As Jewish Americans, many of us are here today because of the courage and strength of our refugee and immigrant grandparents or great-grandparents. Many of us have family members that escaped great violence, and many more bear the cultural scars of a people who carry trauma in their very DNA. We are a people who know what it is to seek refuge, to never fit in quite right in any country, to bounce from nation to nation looking for safety. We are the Sephardic Jews of Touro and we are the lost souls of the St. Louis. We are Emma Lazarus and The New Colossus and we are Emma Goldman and the Rosenbergs. We are the hope of freedom that this country has to offer and we are the fears and xenophobia, the mistrust and the assimilation. It is important that through all of that, we remain Jews. We hold on to Jewish values which teach us to love our neighbors, to welcome the stranger, to care for the poor orphan. If we lose those values, if we try to shed our Jewishness and assimilate entirely, if we try to be Court Jews, we will be lost in utter darkness. We may never find liberation in the arms of oppressors, but we can find it in working for the liberation of others.

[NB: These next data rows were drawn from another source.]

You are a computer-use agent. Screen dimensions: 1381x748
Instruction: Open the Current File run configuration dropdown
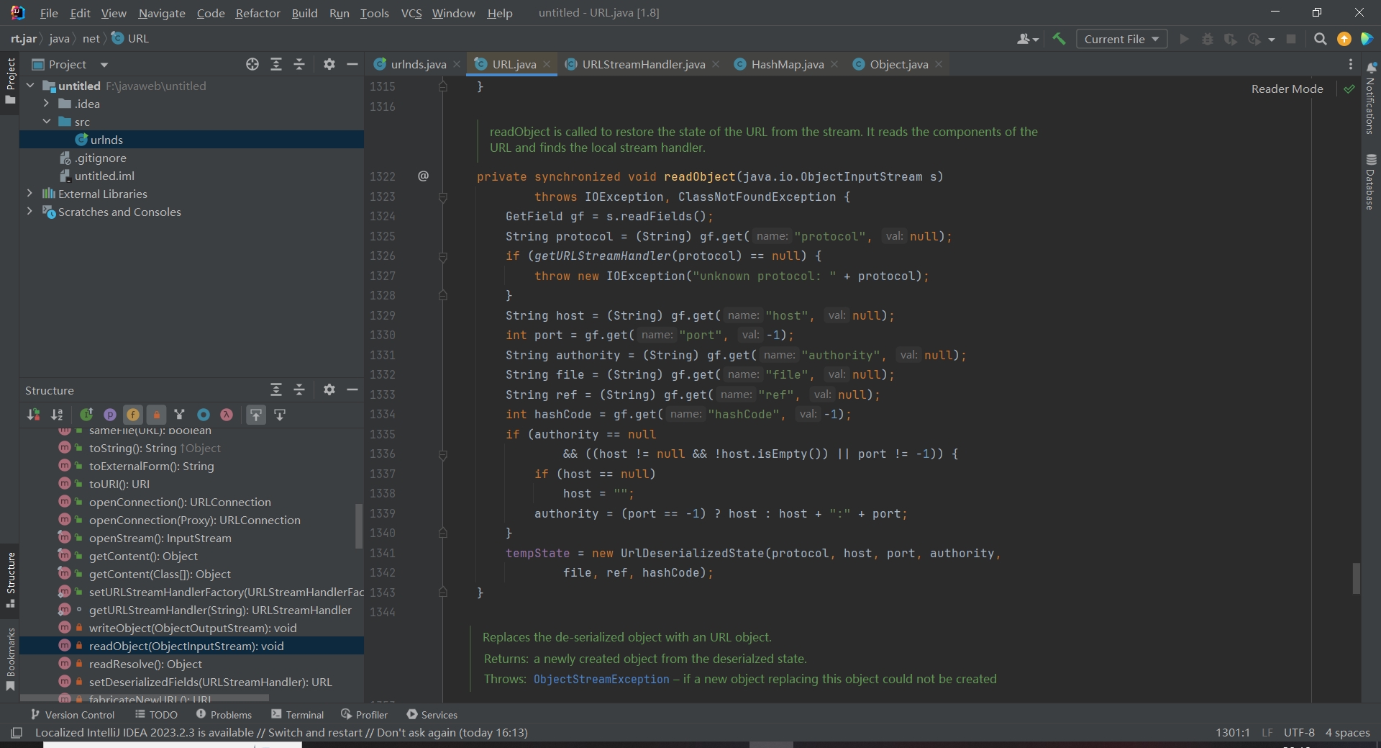click(x=1121, y=39)
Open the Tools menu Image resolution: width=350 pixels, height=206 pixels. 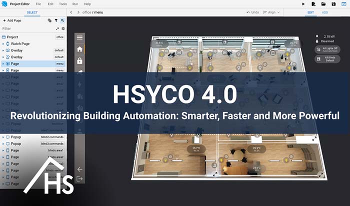(63, 4)
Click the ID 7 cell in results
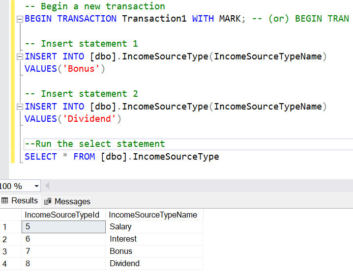This screenshot has width=353, height=275. pyautogui.click(x=63, y=251)
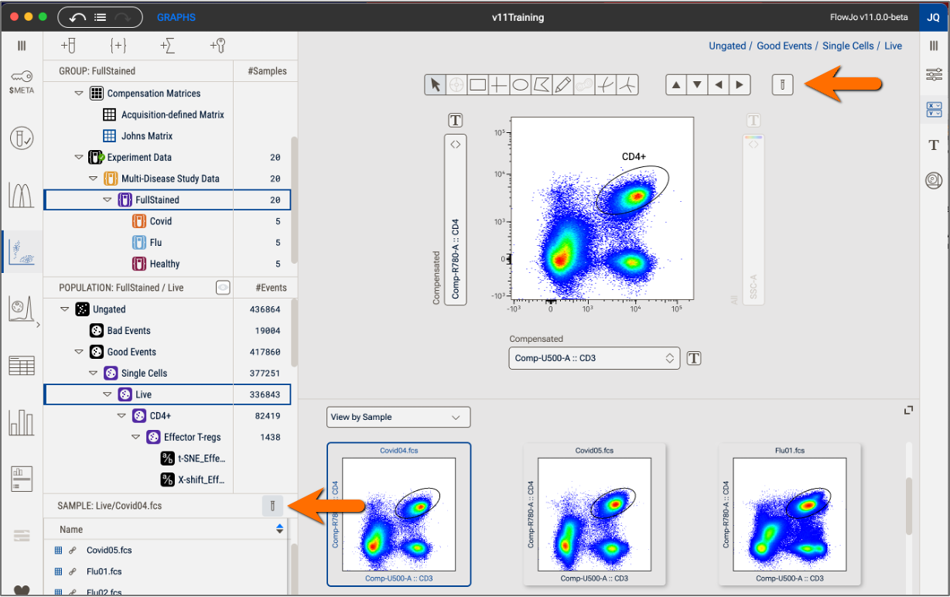Choose the ellipse gate tool
The height and width of the screenshot is (597, 950).
[521, 85]
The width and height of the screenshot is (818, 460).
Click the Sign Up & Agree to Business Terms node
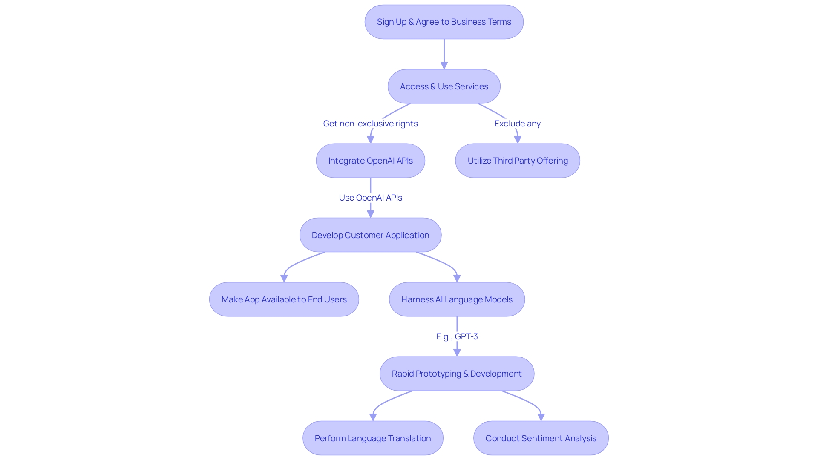[443, 21]
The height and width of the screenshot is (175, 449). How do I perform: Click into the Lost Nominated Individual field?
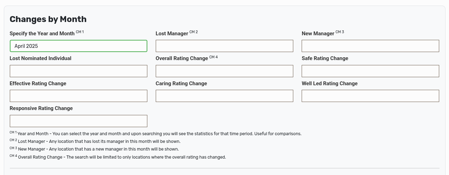[x=78, y=71]
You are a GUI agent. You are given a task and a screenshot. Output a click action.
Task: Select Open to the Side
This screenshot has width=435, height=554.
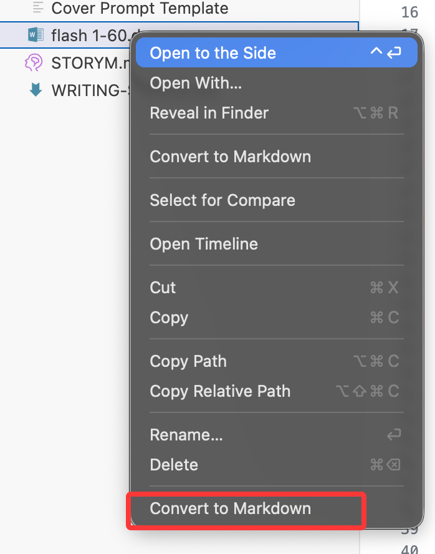277,52
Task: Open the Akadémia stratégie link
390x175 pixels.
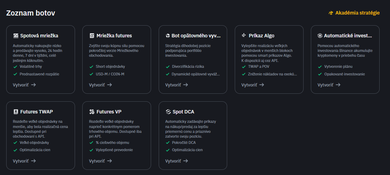Action: click(357, 13)
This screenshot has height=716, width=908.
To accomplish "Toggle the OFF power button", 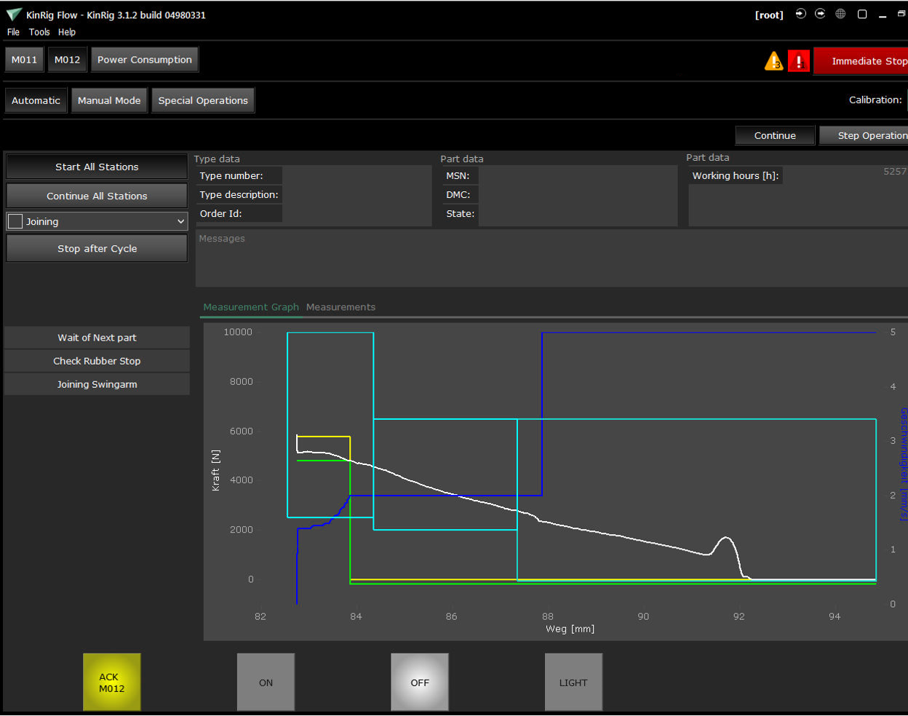I will [x=420, y=682].
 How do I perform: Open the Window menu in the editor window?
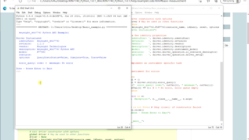pos(148,13)
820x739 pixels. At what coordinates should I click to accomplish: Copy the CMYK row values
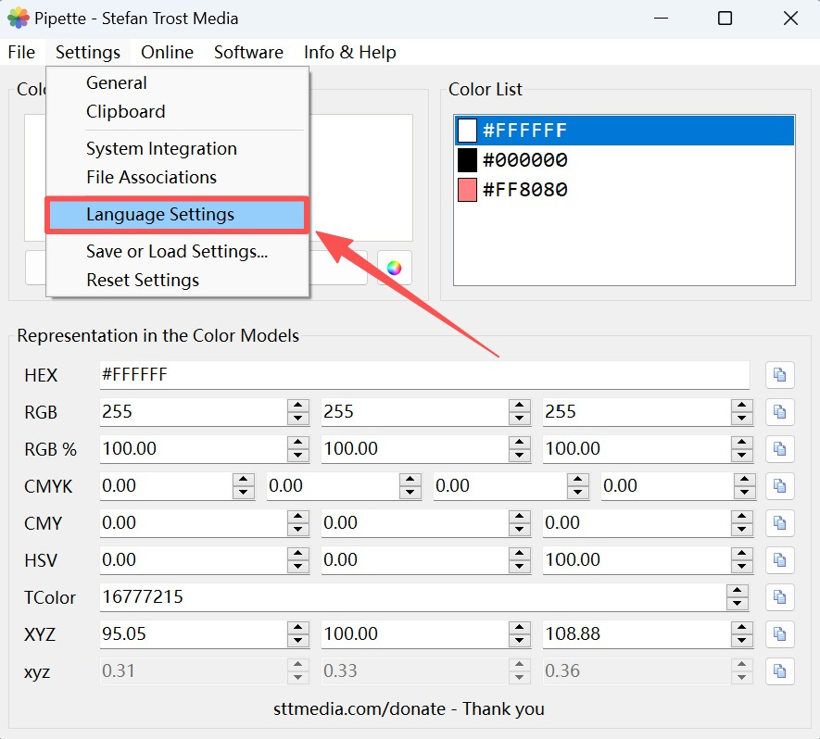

Once the final plague descends and the Israelites living in the Pharaoh’s palace, refusing to leave, are killed along with the Egyptians, the Israelites spared in Goshen are finally free to leave. With them, go the “mixed multitudes.” Likely other lowly classes of Egypt, the poor, slaves from other conquered cultures, these are people who were ready to align themselves completely with our people. They came with us into the wilderness, embraced the unknown, followed the strict laws of a God they had no context for. They were willing to stand in complete solidarity with the Hebrew slaves of Egypt, and then ready to escape with them. They, and the leaders of the Israelites who took them in without question, knew that the liberation of all people is bound up together.
May we in this current time of difficulties stand up in the darkness, strive to see our fellows, work to hold on to our whole selves, and may we see freedom for our mixed multitudes soon.